La tercera característica de esta
situación es la ignorancia. Nadie sabe nada. La
posición de distintos filósofos y pensadores es, como suele suceder muchas
veces, antagónica. Algunos parten de la base que esta situación se origina o
tiene un vínculo con la desaprensión del ser humano con el cuidado del planeta.
Otros piensan exactamente lo contrario al sostener que las pandemias y las
situaciones de crisis mundial como la que estamos atravesando ya han sucedido
en nuestra historia, no tienen nada que ver con el cuidado que hacemos de la naturaleza,
sino que hacen al desarrollo de la vida y las sorpresas del vivir y,
específicamente, a la evolución de las especies. Algunos sostienen que la vida
que vendrá no será igual. Para otros nos olvidaremos pronto y, pasados unos
años, todo será igual. ¿Y qué nos han dicho los científicos? Pues tampoco tienen
opiniones tan coincidentes y justamente esta diferencia en las opiniones de
especialistas han causado y lamentablemente continuarán causando muchas
muertes. Que aislamiento parcial, que aislamiento total, que barbijo si, que
barbijo no, que los recuperados no volverán a contagiarse a que la recuperación
no es inmunidad, que los menores no tienen consecuencias letales a que si hay
niños y niñas muertas por la pandemia. Pues son las opiniones dispares de
los científicos y médicos las que juegan un rol en la política. Y sobran los
ejemplos de políticos que basados en opiniones de expertos han demostrado no
saber nada. ¿Cómo se explica, sino que países líderes de occidente como
Inglaterra o Estados Unidos o Brasil nos mostrarán posturas ridículas de sus
líderes frente al COVID-19? ¿Cómo es posible que los presidentes o Primeros
Ministros de potencias mundiales hayan negado el impacto y los efectos del
coronavirus y hoy la realidad los condena con cientos de miles de muertos?
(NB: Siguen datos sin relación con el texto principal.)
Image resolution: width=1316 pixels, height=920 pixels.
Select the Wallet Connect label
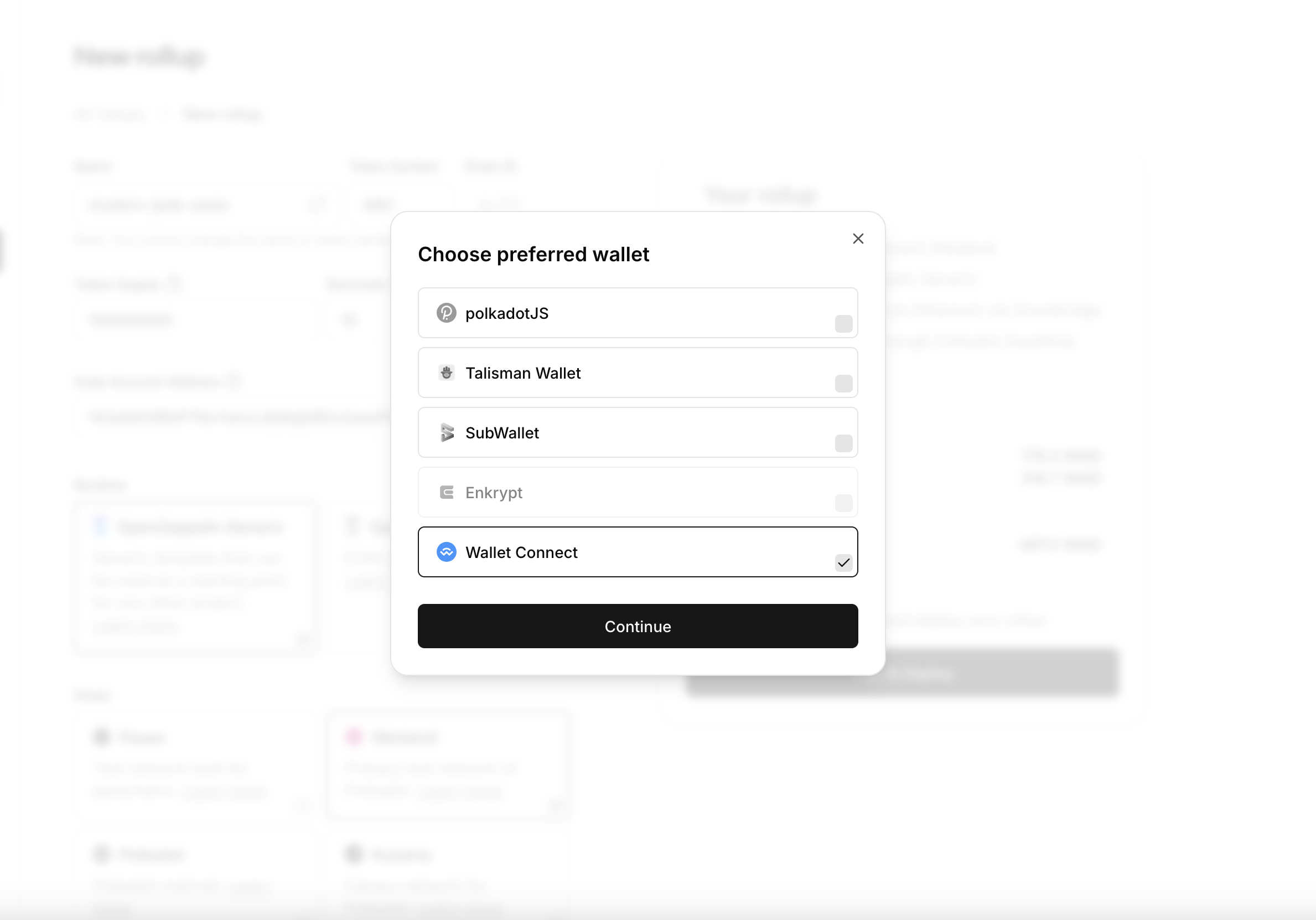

Estas son consecuencias de la incertidumbre, de la mezquindad, del autoengaño,
de la soberbia, pero esencialmente es una consecuencia del no saber. Nos
creíamos Homo Deus y hoy la realidad nos muestra, con ironía. que nos hemos
convertido en Homo Non Sapiens...
En
definitiva, el virus ha cacheteado nuestra soberbia y nos grita a cuatro
vientos que tiene bien ganada su Corona por tres motivos que justifican su
“reinado” y su déspota ejercicio del poder: 1) para él todos somos sus súbditos
y nos trata cómo “vulnerablemente iguales”; 2) ha logrado aterrorizarnos y así
nos condenó a prisión y 3) nos muestra con los hechos que somos ignorantes y lo
peor de todo, se ríe de nosotros porque no nos damos cuenta.